Work order:
Starting at the line that contains "県民向け発行物 (858, 1787)", return each line exactly as written until the listing below ends, and return no other line.

Records provided section start

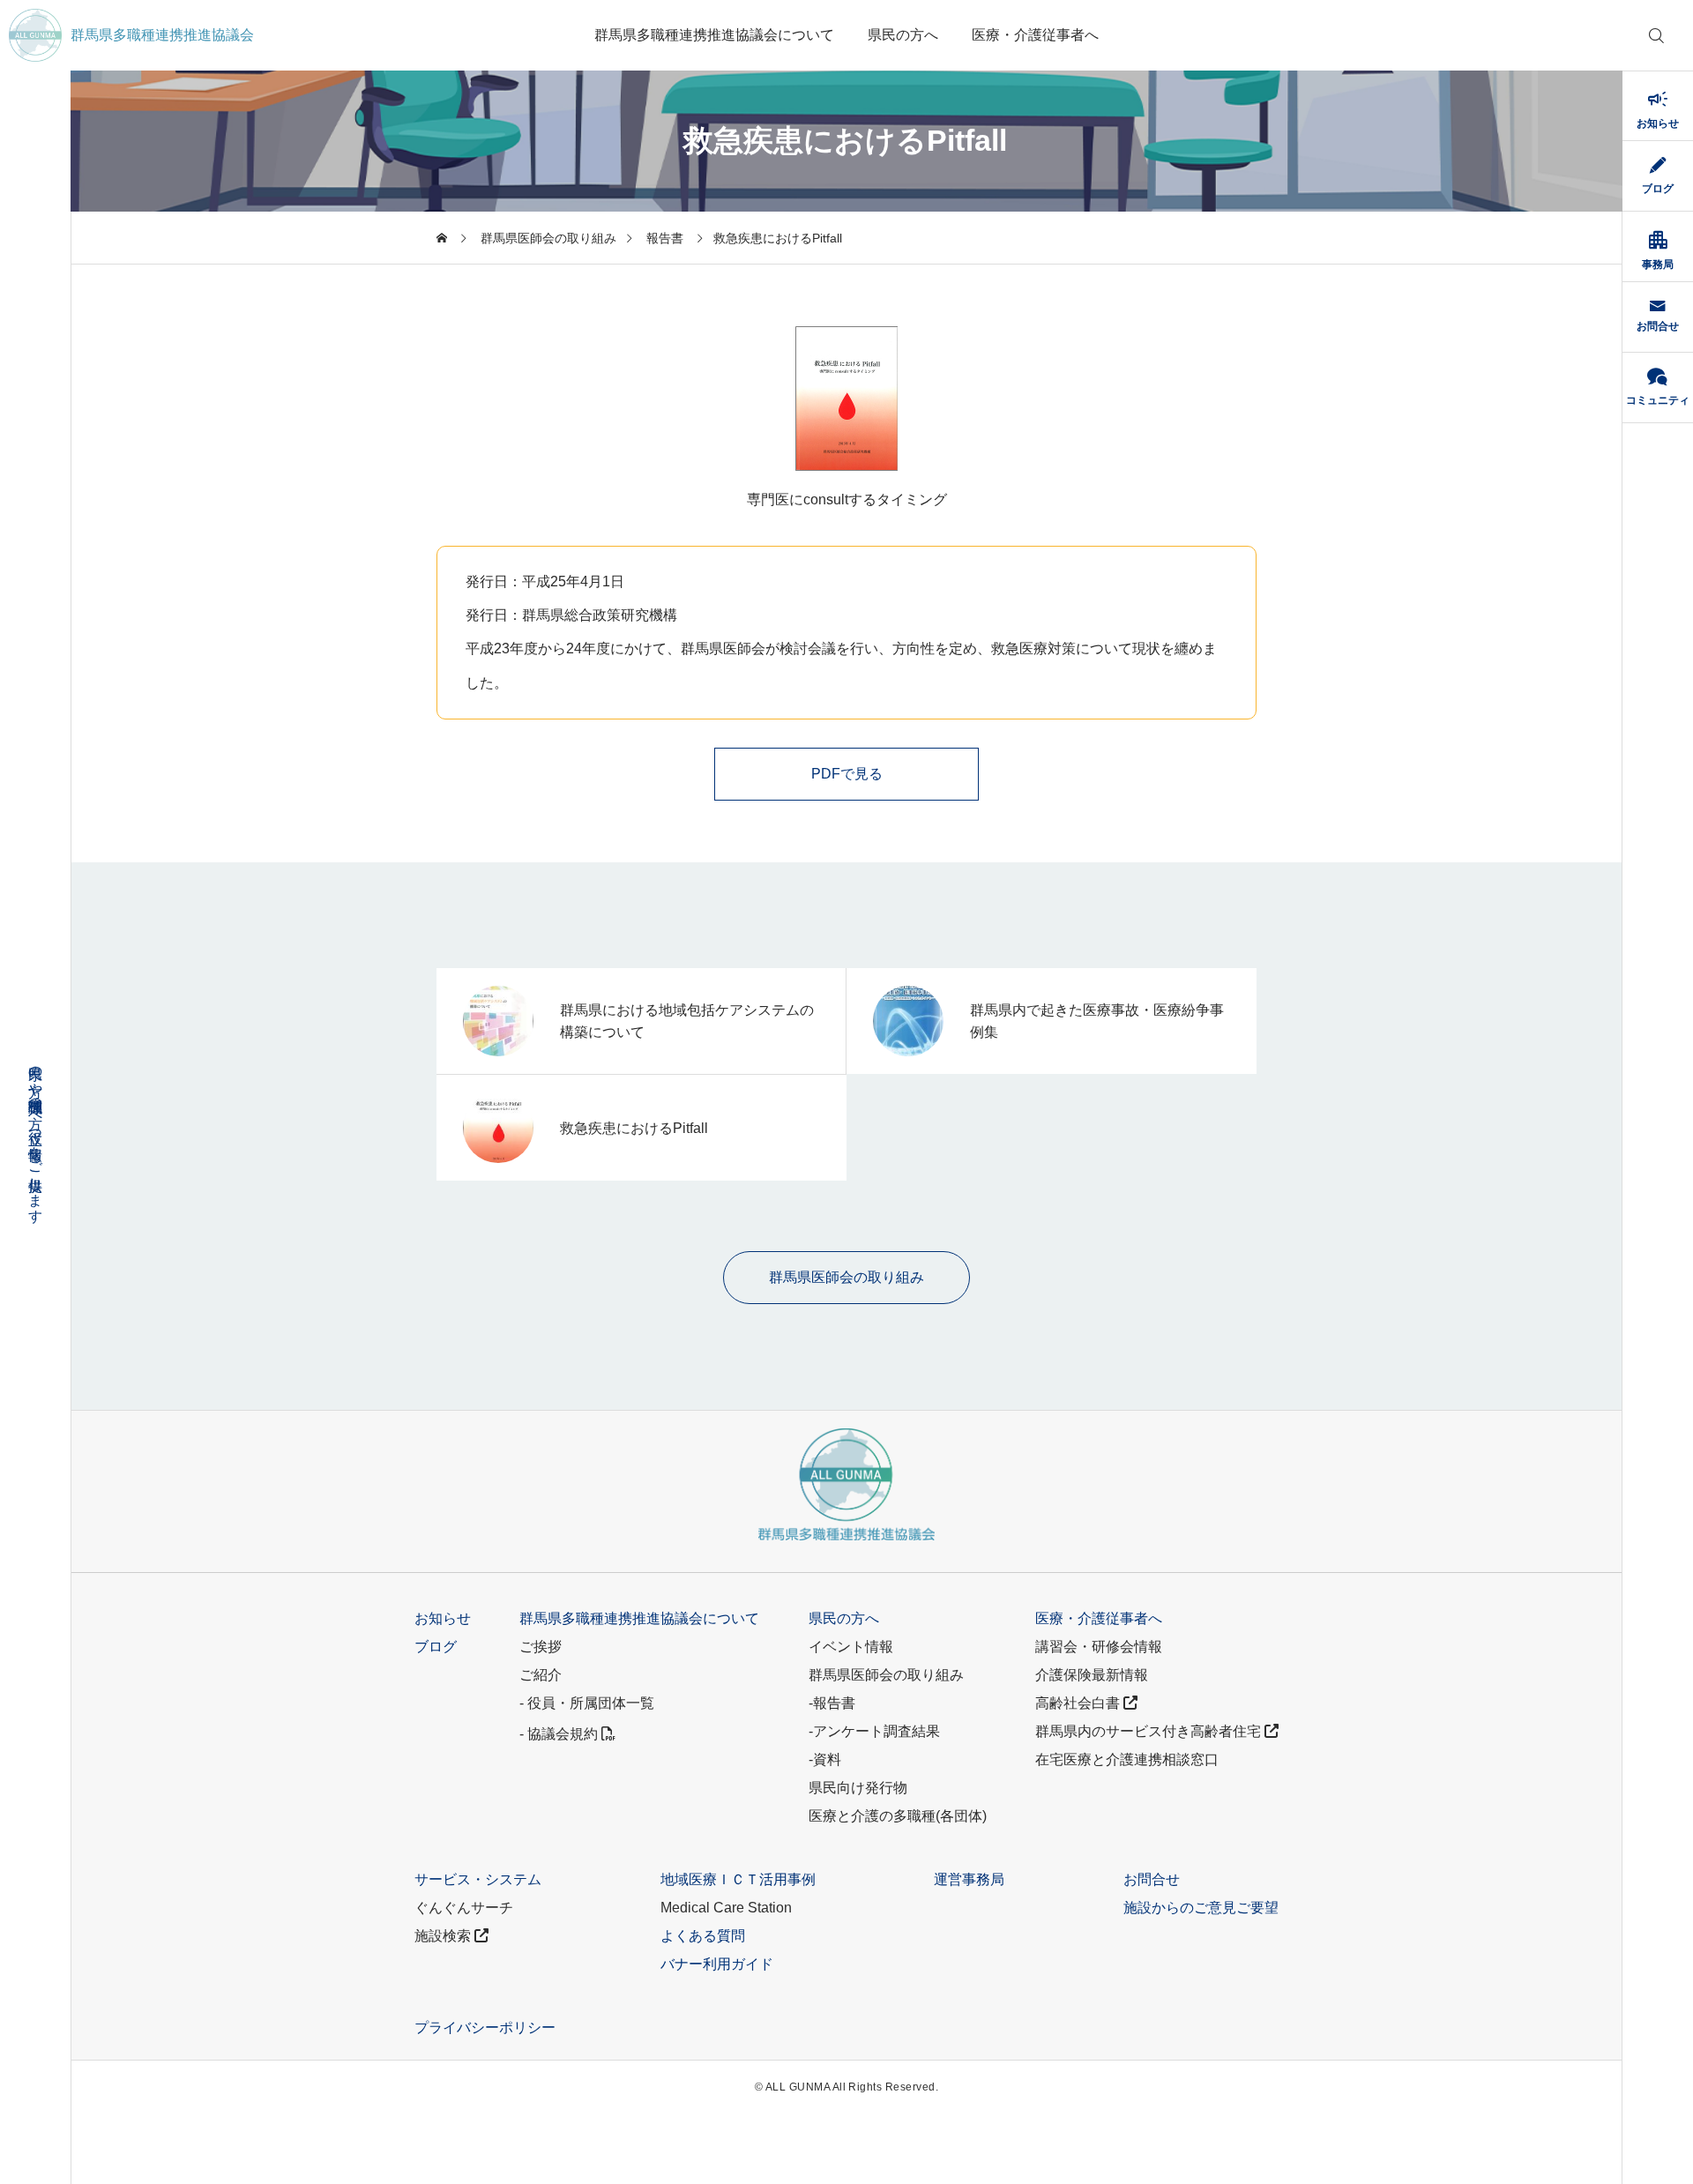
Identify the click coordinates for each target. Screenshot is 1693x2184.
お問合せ (1151, 1879)
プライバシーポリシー (485, 2027)
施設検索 (444, 1935)
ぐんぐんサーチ (463, 1907)
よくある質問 (702, 1935)
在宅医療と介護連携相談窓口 (1127, 1759)
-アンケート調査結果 (874, 1731)
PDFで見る (847, 773)
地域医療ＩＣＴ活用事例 (738, 1879)
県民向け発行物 (858, 1787)
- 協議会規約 (560, 1733)
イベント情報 (851, 1646)
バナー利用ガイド (716, 1964)
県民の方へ (903, 34)
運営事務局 (969, 1879)
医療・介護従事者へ (1035, 34)
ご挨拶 (540, 1646)
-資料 (825, 1759)
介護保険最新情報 (1091, 1674)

Records provided section end

Result of the task:
県民向け発行物 (858, 1787)
- 協議会規約 (560, 1733)
イベント情報 (851, 1646)
バナー利用ガイド (716, 1964)
県民の方へ (903, 34)
運営事務局 (969, 1879)
医療・介護従事者へ (1035, 34)
ご挨拶 (540, 1646)
-資料 (825, 1759)
介護保険最新情報 (1091, 1674)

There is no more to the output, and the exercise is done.